What is being asked: Please render the lines below as a Markdown table with the columns "Row" and "Line", from the line with "Where should I" up to and including the line with "Image resolution: width=800". Skip blank lines and leave the pictures out.

--- Start Listed entries ---

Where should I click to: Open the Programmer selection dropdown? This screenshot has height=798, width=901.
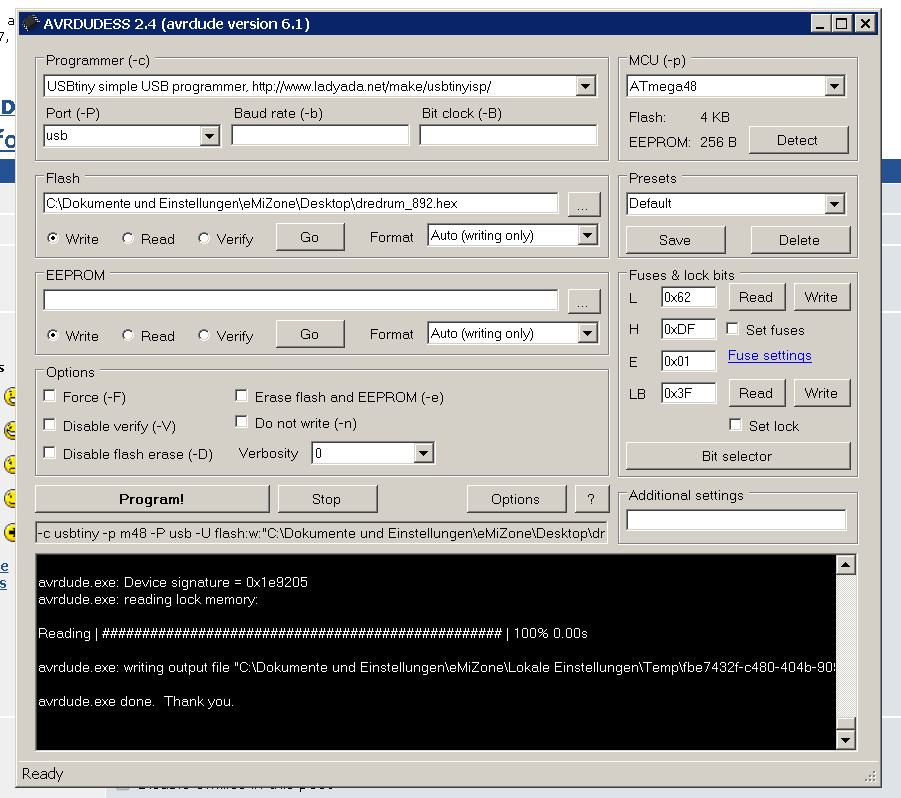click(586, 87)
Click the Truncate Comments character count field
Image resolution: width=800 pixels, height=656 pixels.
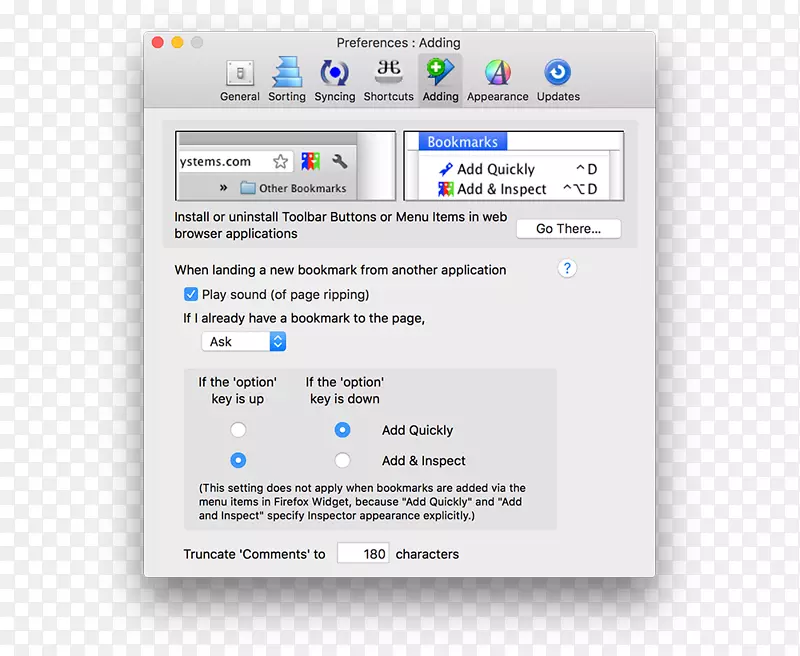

--- End Listed entries ---
--- Start Listed entries ---

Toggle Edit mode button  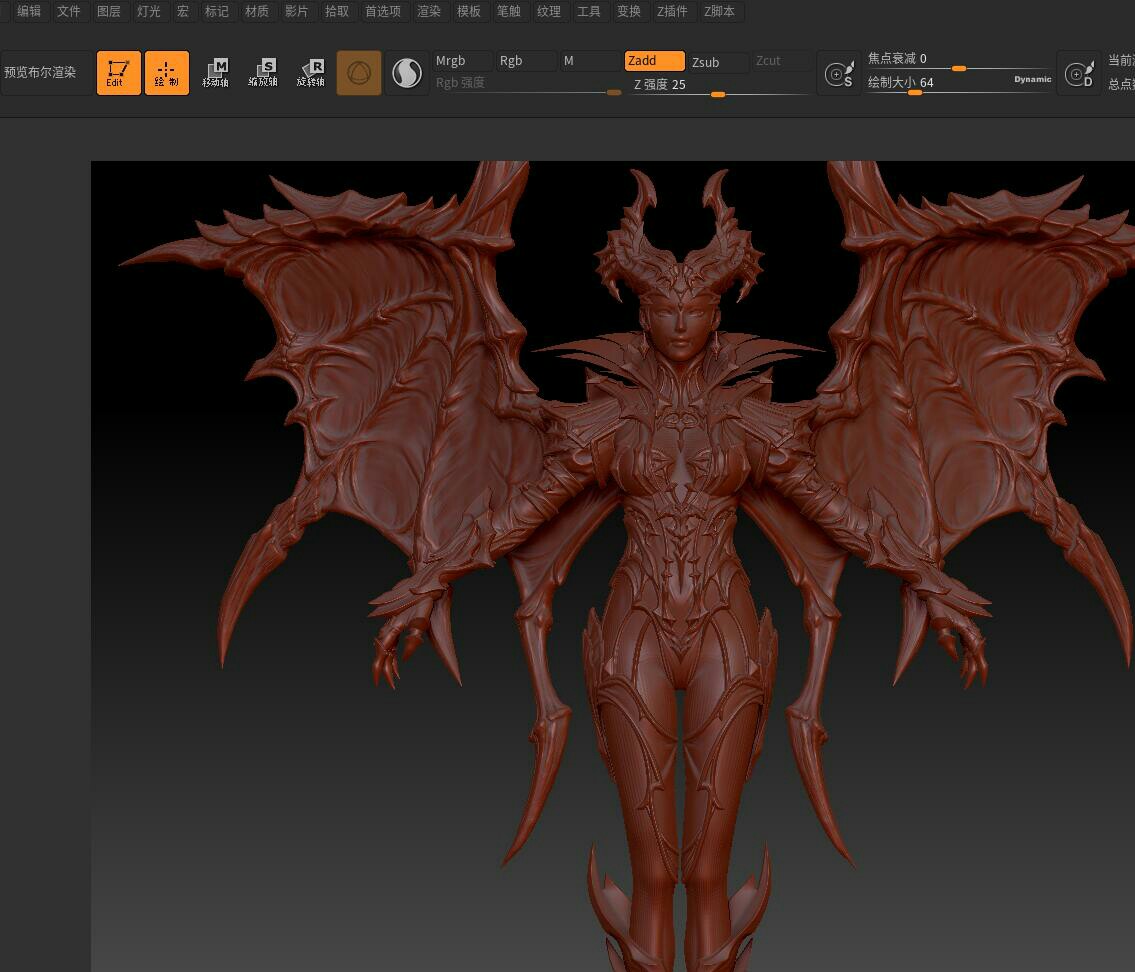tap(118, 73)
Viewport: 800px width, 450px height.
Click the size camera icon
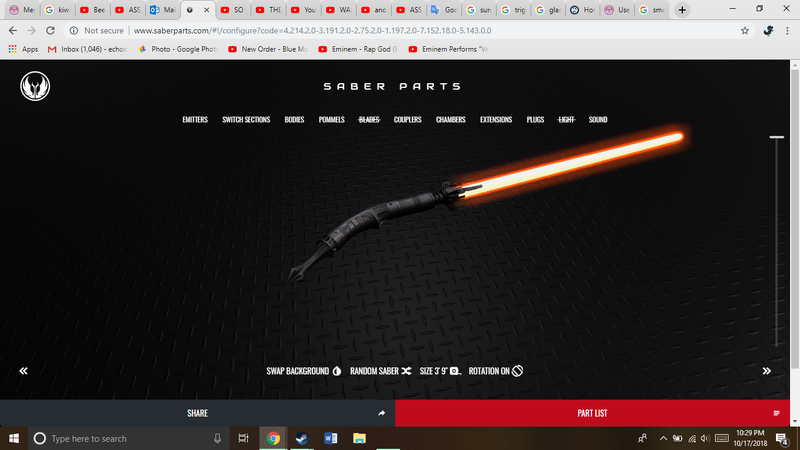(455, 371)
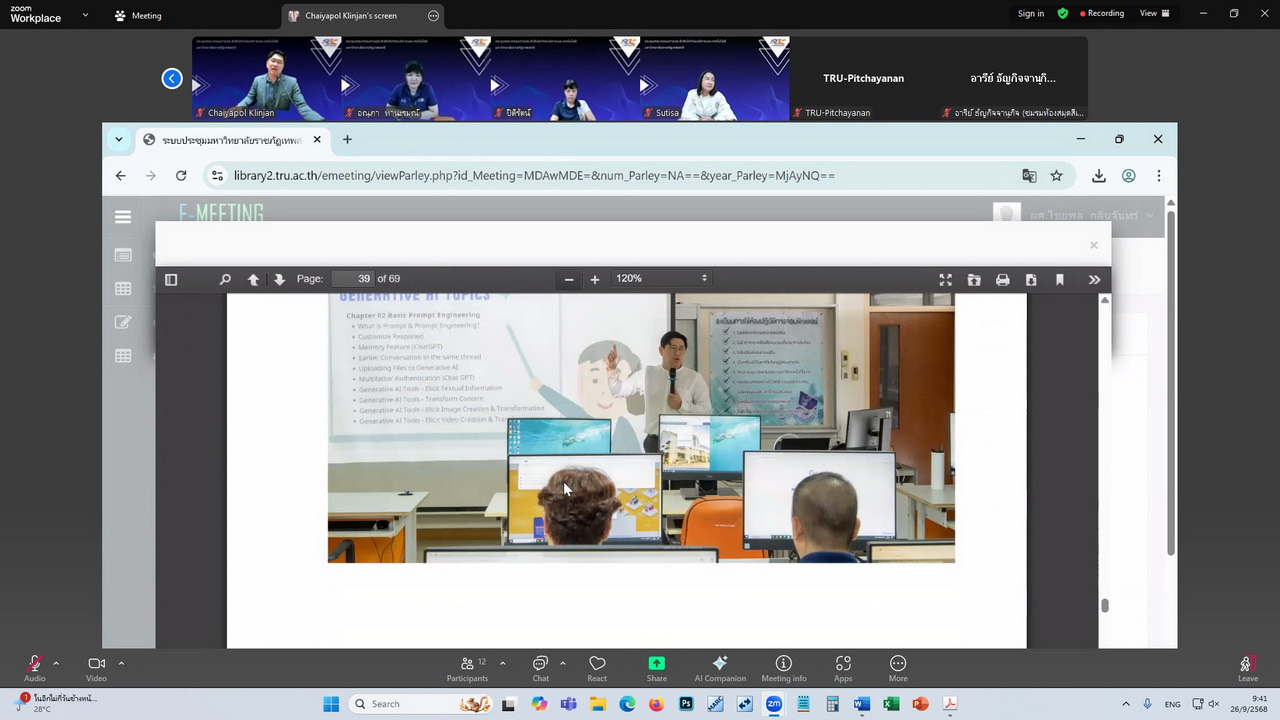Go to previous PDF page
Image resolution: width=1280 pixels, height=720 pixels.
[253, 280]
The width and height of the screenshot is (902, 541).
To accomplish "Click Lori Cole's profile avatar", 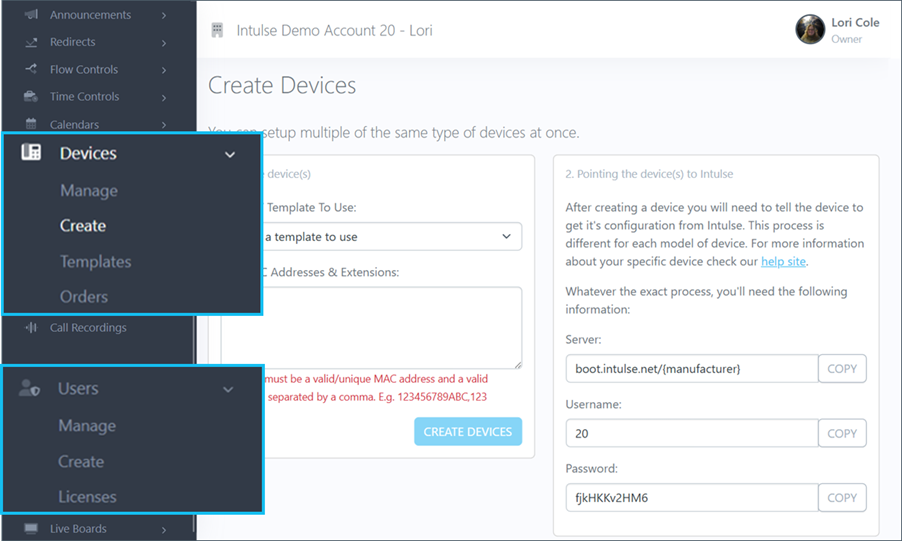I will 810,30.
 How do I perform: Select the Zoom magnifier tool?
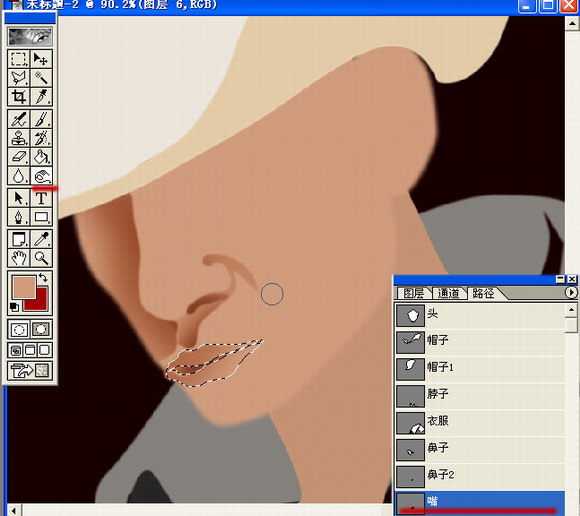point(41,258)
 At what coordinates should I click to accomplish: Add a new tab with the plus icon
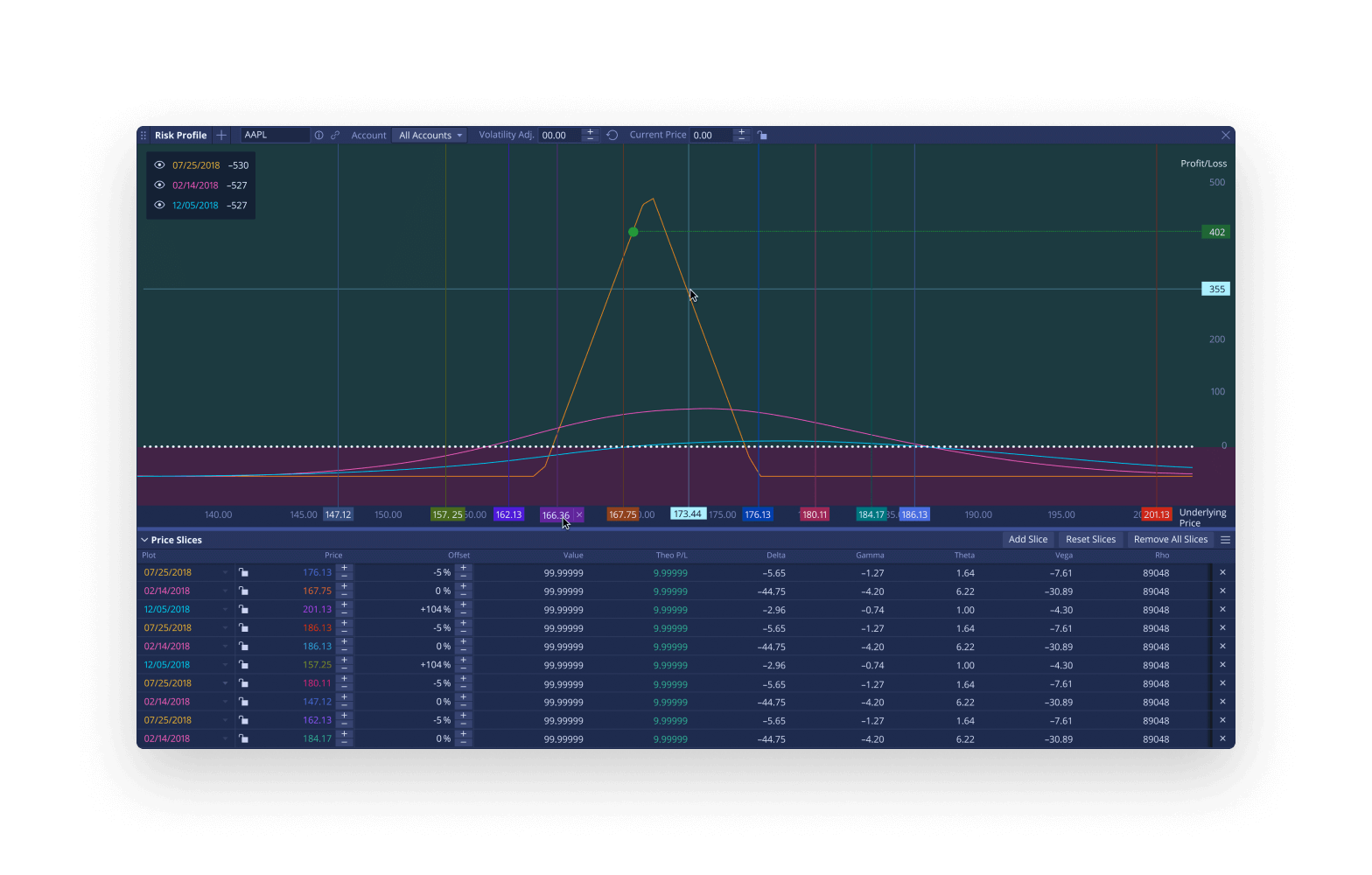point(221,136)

--- End Listed entries ---

Answer to the problem:
| Row | Line |
|---|---|
| 1 | Where should I click to: Open the Programmer selection dropdown? This screenshot has height=798, width=901. |
| 2 | click(586, 87) |
| 3 | Click the Truncate Comments character count field |
| 4 | Image resolution: width=800 pixels, height=656 pixels. |